Modelling a time-dependent particle acceleration process is itself time-consuming. One approach that has been proven to be successful in modelling large SEP events (Verkhoglyadova et al. 2009, 2010) was developed in the Particle Acceleration and Transport in the Heliosphere (PATH) code (Zank et al. 2000; Rice et al. 2003; Li et al. 2003, 2005b). The PATH model tracked the propagation of the CME-driven shock numerically and evaluated the instantaneous dynamic timescale of the CME-driven shock. At any given time, the solution of the wave intensity, although intrinsically a time-dependent problem, can be approximated by a steady-state solution at the shock front, with the maximum particle energy constrained by the instantaneous shock dynamic timescale, as given by Gordon et al. (1999). Such an approach is further elaborated in the improved PATH (iPATH) model (Hu et al. 2017, 2018) and in the investigation of individual events (Li et al. 2021; Ding et al. 2020, 2022). In this work, we follow the same approach and combine the iPATH code with the EUropean Heliospheric FORcasting Information Asset (EUHFORIA; Pomoell & Poedts 2018) code. In contrast to previous work, we do not attempt detailed event fitting. Instead, we pay special attention to various length scales upstream of the shock and how their relative size can affect the observed features of SEP events. Specifically, by comparing two recent ESP events observed by SolO, we aim to understand the interplay between upstream turbulence and the decay of particle intensity upstream of the shock. We analyze the characteristics of upstream magnetic fluctuation and elucidate the underlying mechanisms of particle escape from the shock. These analyses were achieved by utilizing the combined EUHFORIA and iPATH models to simulate the observed time-intensity profiles and spectra. Our analyses form a basis for understanding different types of ESP phases of SEP events.

= = = =

Resume the passage on modeling particle acceleration at CME-driven shocks, picking up after its final sentence. The records are separate material, unrelated to this passage.

MATERIAL PROVIDED -

= = = =

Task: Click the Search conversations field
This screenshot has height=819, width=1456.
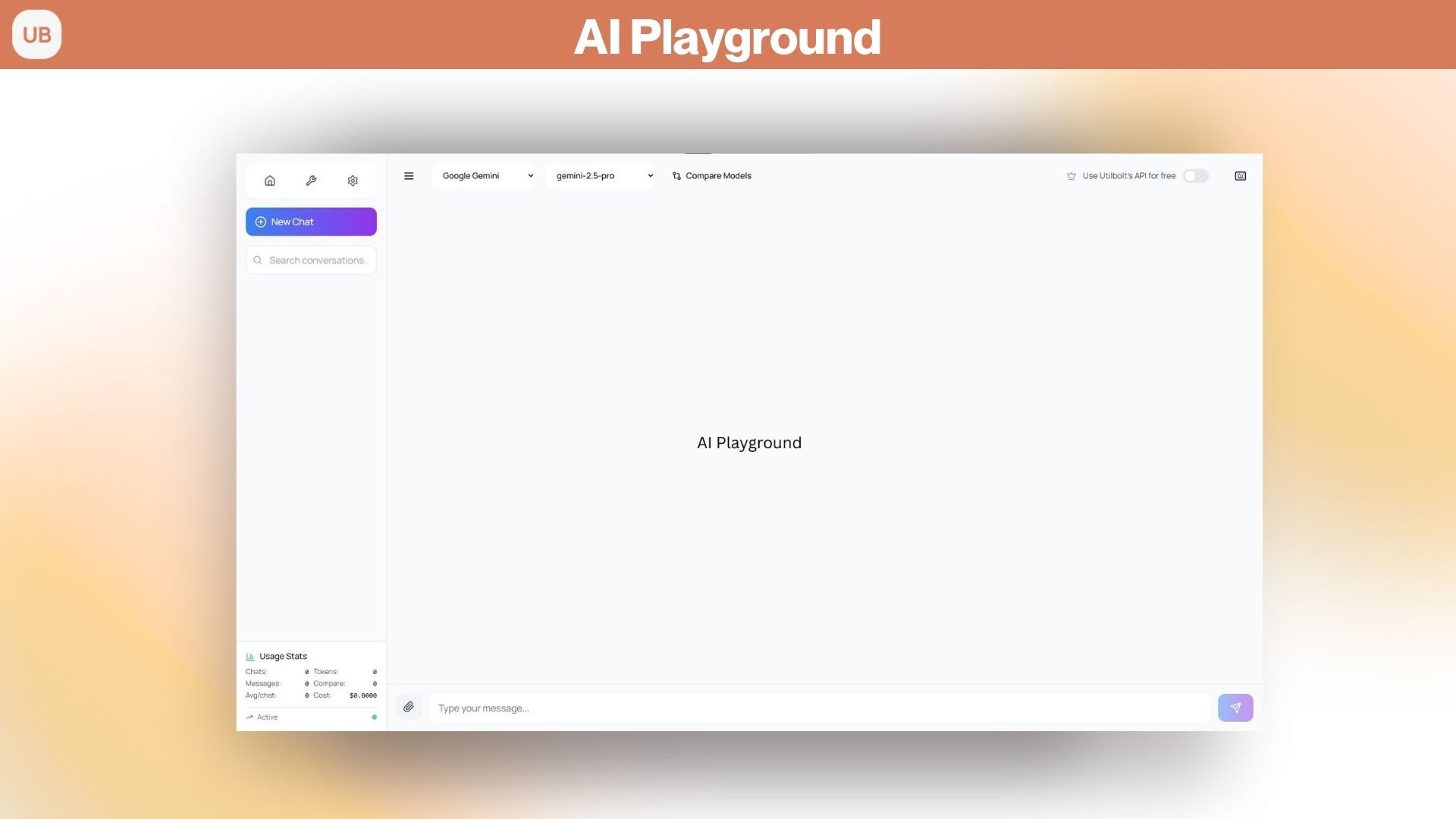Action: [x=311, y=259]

= = = =

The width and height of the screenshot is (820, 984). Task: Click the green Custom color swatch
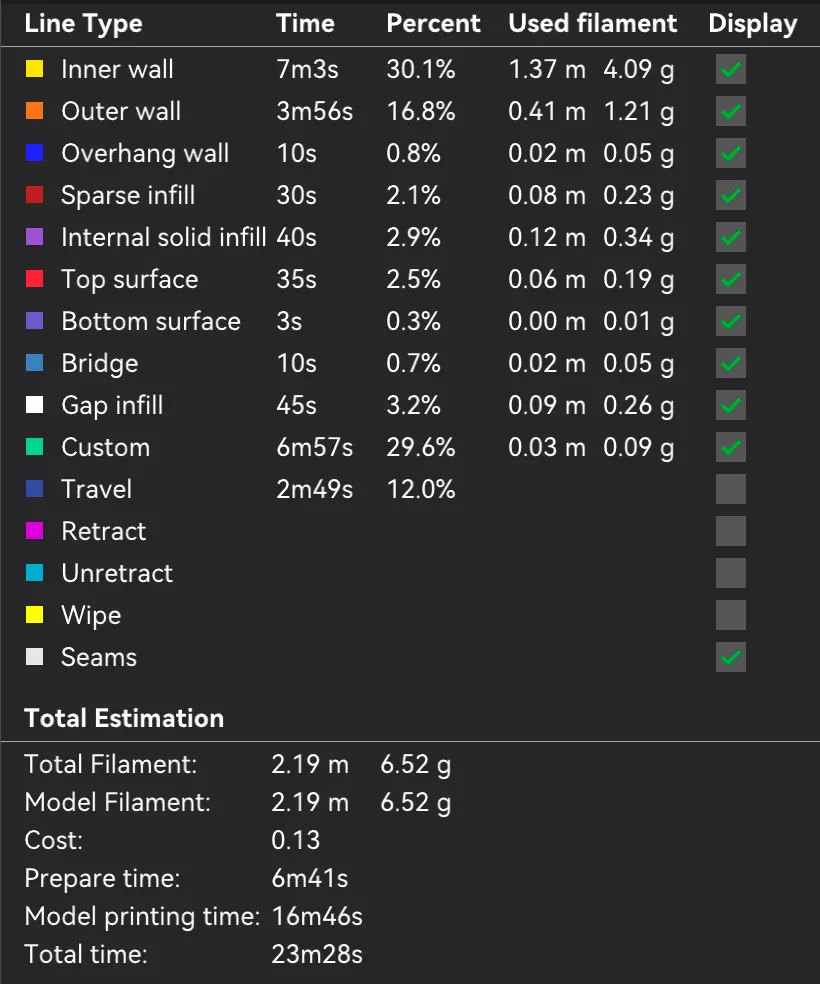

= = = =

TASK RESPONSE -
Our paper is organized as follows. In Sect. 2, we briefly discuss the coupling between the EUHFORIA and iPATH models, explaining how shock parameters and shell structures are extracted from EUHFORA and passed to iPATH and how particles are accelerated at the shock front and trapped behind the shock front in the shells in the iPATH model. Section 3 contains the analyses for the two events observed by SolO. The observed upstream wave intensities are used to obtain the turbulence decay timescales for both events. These timescales are used to drive the effective length scale of enhanced upstream turbulence in the iPATH model. The observed duration of the enhanced downstream turbulence was compared with the shell width from the simulations. We also carefully discuss the escape process upstream of the shock. For a particular energy-dependent choice of the escape length, qualitative agreements between observation and simulation can be obtained. The main conclusions of this work are summarized in Sect. 4.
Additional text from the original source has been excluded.